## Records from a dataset
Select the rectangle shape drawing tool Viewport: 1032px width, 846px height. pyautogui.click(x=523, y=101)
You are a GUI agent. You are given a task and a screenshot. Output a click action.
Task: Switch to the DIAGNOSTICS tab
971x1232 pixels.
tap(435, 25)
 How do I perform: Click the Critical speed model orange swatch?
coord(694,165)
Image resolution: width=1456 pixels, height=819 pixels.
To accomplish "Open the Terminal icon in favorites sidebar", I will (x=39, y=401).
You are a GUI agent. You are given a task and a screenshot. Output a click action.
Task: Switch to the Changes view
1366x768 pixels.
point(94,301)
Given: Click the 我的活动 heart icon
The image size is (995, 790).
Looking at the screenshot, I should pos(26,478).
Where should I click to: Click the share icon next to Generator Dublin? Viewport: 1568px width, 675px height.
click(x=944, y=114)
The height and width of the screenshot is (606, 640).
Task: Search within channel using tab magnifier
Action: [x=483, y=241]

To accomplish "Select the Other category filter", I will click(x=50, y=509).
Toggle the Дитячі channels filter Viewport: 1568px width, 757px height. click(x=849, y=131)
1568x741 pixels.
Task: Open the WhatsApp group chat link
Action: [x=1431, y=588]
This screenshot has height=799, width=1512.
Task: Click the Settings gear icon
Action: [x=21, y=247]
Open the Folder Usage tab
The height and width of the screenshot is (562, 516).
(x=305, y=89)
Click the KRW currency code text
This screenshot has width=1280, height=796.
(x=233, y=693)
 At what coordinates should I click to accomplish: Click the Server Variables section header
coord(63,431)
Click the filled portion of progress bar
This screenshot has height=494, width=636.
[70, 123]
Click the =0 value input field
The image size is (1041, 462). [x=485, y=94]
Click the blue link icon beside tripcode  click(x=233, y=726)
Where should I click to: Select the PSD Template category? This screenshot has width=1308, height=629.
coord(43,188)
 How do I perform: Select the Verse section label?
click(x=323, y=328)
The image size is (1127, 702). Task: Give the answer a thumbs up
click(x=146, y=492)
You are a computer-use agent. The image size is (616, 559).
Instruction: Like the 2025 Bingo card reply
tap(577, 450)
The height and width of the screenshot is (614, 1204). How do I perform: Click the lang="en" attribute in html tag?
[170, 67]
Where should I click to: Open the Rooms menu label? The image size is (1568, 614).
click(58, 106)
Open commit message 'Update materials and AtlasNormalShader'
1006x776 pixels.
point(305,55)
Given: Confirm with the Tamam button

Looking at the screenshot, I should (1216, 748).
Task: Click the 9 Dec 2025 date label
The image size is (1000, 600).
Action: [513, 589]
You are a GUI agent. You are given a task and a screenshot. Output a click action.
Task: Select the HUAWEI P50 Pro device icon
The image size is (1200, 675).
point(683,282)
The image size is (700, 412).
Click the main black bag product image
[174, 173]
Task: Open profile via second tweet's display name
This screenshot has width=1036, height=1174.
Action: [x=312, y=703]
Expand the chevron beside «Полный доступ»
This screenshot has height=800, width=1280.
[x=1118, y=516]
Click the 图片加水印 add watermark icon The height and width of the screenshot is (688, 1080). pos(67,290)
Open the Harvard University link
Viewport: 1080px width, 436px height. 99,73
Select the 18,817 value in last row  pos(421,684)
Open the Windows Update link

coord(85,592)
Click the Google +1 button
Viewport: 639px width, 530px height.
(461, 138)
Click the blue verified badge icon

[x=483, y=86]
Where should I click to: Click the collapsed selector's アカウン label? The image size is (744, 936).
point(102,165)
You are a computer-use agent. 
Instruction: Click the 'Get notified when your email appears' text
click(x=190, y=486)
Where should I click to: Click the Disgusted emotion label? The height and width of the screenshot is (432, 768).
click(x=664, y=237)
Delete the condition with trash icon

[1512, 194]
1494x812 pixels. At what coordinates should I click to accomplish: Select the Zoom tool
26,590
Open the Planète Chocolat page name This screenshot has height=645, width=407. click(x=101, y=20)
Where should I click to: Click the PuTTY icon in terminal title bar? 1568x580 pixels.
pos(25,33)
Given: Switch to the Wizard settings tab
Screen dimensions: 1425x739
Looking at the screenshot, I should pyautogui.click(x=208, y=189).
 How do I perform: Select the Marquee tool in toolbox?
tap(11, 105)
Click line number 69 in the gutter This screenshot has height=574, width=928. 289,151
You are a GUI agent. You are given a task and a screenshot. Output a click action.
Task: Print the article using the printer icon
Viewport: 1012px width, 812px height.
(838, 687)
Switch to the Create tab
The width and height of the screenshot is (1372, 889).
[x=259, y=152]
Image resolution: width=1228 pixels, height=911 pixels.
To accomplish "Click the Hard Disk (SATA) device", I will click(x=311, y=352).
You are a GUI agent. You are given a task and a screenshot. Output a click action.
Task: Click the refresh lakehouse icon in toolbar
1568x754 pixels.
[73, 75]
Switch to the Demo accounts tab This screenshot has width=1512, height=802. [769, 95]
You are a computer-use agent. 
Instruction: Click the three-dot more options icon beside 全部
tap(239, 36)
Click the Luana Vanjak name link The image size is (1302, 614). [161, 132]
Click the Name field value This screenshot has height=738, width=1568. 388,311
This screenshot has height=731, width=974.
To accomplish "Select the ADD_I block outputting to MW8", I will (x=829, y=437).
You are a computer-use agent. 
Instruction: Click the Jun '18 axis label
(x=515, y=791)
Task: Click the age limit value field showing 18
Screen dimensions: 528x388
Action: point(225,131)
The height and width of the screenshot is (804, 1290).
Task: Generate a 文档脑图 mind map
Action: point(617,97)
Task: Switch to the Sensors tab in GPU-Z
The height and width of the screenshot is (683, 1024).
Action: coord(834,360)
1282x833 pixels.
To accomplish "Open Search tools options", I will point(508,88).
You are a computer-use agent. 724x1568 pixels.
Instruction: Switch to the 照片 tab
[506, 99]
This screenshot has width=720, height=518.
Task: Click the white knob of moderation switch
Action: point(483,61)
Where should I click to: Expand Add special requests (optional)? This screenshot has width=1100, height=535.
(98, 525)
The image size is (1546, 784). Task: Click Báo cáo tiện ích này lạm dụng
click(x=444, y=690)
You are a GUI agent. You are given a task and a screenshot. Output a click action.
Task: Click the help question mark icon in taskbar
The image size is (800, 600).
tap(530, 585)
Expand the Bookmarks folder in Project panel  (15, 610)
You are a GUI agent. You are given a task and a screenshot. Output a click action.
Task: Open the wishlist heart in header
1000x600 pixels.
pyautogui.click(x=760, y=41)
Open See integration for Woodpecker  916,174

## EXERCISE INSTRUCTIONS
Write out the records above exactly as they appear, from the line with "How do I perform: Select the Verse" up to and including the line with "Action: [513, 589]".

## EXERCISE SOLUTION
 How do I perform: Select the Verse section label?
click(x=323, y=328)
The image size is (1127, 702). Task: Give the answer a thumbs up
click(x=146, y=492)
You are a computer-use agent. The image size is (616, 559).
Instruction: Like the 2025 Bingo card reply
tap(577, 450)
The height and width of the screenshot is (614, 1204). How do I perform: Click the lang="en" attribute in html tag?
[170, 67]
Where should I click to: Open the Rooms menu label? The image size is (1568, 614).
click(58, 106)
Open commit message 'Update materials and AtlasNormalShader'
1006x776 pixels.
point(305,55)
Given: Confirm with the Tamam button

Looking at the screenshot, I should (1216, 748).
Task: Click the 9 Dec 2025 date label
The image size is (1000, 600).
Action: [513, 589]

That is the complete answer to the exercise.